I just saw Khoi Vinh’s post on managing e-mail and since I can’t sleep, I figured I’d tell you how I manage e-mail. I use OS X’s Mail.app for work mail and Thunderbird for my personal stuff (I like keeping them separate). I don’t get a ton of personal e-mail, but I get between one hundred and three hundred e-mails a day for work (during the week, 50-70 on weekends) between projects, internal listservs and CSS Working Group stuff. That number’s been as high as four hundred during the AIM Pages crunch last year, I was getting more than five hundred a day.\
I’ve managed that load for more than five years, and have found a couple things that keep me sane.
- I have a smart folder called Unread Messages that has only messages I haven’t read in it. Instead of peering at threads and a thousands-message long inbox, it contains only the stuff I haven’t read. I have another smart folder that has messages received in the last 36 hours. I almost never go into the Inbox view, because there’s just too much stuff there.
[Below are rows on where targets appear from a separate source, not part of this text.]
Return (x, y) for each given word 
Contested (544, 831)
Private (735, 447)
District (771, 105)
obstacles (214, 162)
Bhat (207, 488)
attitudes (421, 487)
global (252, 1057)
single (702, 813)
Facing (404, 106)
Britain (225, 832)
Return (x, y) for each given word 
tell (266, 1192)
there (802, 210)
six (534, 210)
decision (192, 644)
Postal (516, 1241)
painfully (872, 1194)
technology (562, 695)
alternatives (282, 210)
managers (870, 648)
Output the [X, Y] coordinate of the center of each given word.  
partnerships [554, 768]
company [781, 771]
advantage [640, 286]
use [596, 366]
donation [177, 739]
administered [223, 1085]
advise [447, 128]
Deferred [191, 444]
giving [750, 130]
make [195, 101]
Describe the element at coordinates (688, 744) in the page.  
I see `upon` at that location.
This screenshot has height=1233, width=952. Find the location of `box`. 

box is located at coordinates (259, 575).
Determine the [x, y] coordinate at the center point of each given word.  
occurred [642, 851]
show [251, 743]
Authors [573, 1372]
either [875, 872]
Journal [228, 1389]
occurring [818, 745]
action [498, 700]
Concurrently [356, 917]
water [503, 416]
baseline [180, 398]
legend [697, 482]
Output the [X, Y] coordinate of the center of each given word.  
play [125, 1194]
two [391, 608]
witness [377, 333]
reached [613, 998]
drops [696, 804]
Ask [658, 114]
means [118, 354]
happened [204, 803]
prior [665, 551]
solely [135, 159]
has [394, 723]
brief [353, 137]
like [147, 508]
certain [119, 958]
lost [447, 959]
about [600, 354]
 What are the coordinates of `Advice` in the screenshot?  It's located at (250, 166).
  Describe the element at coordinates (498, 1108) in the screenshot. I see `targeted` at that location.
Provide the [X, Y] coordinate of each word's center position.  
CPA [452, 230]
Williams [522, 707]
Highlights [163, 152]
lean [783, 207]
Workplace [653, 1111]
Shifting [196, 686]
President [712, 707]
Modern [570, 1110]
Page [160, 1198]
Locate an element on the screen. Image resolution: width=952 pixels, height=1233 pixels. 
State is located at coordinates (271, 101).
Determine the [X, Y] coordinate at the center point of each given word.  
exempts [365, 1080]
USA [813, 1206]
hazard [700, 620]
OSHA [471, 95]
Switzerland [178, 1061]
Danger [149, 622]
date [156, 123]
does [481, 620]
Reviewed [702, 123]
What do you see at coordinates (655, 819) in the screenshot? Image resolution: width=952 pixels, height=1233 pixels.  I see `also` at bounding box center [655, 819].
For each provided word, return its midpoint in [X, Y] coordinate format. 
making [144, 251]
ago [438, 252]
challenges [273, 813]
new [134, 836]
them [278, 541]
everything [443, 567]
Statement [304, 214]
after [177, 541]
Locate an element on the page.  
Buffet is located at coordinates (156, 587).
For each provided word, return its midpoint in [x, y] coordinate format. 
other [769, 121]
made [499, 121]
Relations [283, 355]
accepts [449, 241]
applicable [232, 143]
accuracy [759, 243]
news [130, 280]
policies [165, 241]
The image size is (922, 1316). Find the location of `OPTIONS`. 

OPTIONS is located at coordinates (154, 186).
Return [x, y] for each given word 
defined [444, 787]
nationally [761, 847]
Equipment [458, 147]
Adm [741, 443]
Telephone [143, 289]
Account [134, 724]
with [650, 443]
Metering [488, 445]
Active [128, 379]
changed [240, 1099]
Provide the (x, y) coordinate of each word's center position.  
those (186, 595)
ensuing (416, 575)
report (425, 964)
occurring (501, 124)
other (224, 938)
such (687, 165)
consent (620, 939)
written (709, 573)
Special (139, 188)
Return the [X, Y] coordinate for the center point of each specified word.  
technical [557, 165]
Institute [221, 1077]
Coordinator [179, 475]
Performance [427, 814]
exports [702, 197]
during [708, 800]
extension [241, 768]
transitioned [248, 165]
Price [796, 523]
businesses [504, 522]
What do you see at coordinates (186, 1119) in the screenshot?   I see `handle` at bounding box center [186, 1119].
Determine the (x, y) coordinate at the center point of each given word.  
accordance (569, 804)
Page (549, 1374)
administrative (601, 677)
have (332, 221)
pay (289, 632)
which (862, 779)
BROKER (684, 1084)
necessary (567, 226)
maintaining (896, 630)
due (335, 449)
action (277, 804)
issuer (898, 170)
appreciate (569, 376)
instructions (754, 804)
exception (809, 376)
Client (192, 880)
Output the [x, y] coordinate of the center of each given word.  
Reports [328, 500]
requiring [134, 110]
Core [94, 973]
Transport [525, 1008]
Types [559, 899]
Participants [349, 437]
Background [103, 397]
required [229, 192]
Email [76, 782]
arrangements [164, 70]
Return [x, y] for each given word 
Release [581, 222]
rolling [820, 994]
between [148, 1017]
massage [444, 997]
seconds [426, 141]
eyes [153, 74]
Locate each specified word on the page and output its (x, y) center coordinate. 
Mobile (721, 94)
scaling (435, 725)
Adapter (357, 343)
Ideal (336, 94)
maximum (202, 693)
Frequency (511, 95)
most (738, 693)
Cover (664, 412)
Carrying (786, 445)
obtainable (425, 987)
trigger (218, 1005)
- Respond right away. If you can’t respond in a couple minutes, open the message in a new window and get to it after you’ve filtered the rest.
- Do your e-mail first thing. I spend the first half-hour of the day filtering e-mail and respond, and then get to work. I’ll check back every hour or so and filter again, depending on what I’m working on. If I’m coding and in the zone, then I might only check at the end of the day, but if I’m in meetings, it’s more often.\
That’s pretty much it. My work day is an exercise in interruption management. Between e-mails and IMs from co-workers, I deal with hundreds of interruptions a day. It’s funny, but when I really have to get something done and don’t log in to AIM or open my e-mail, I miss the interruptions. I don’t know what to do with myself.\
Sad, isn’t it?
Hey, if you want to see a great documentary on Insomnia, check out Wide Awake on HBO. Not sure if it’s still running, but it was awesome!! My wife finally understands, in a small degree, why I wander the house at 2am.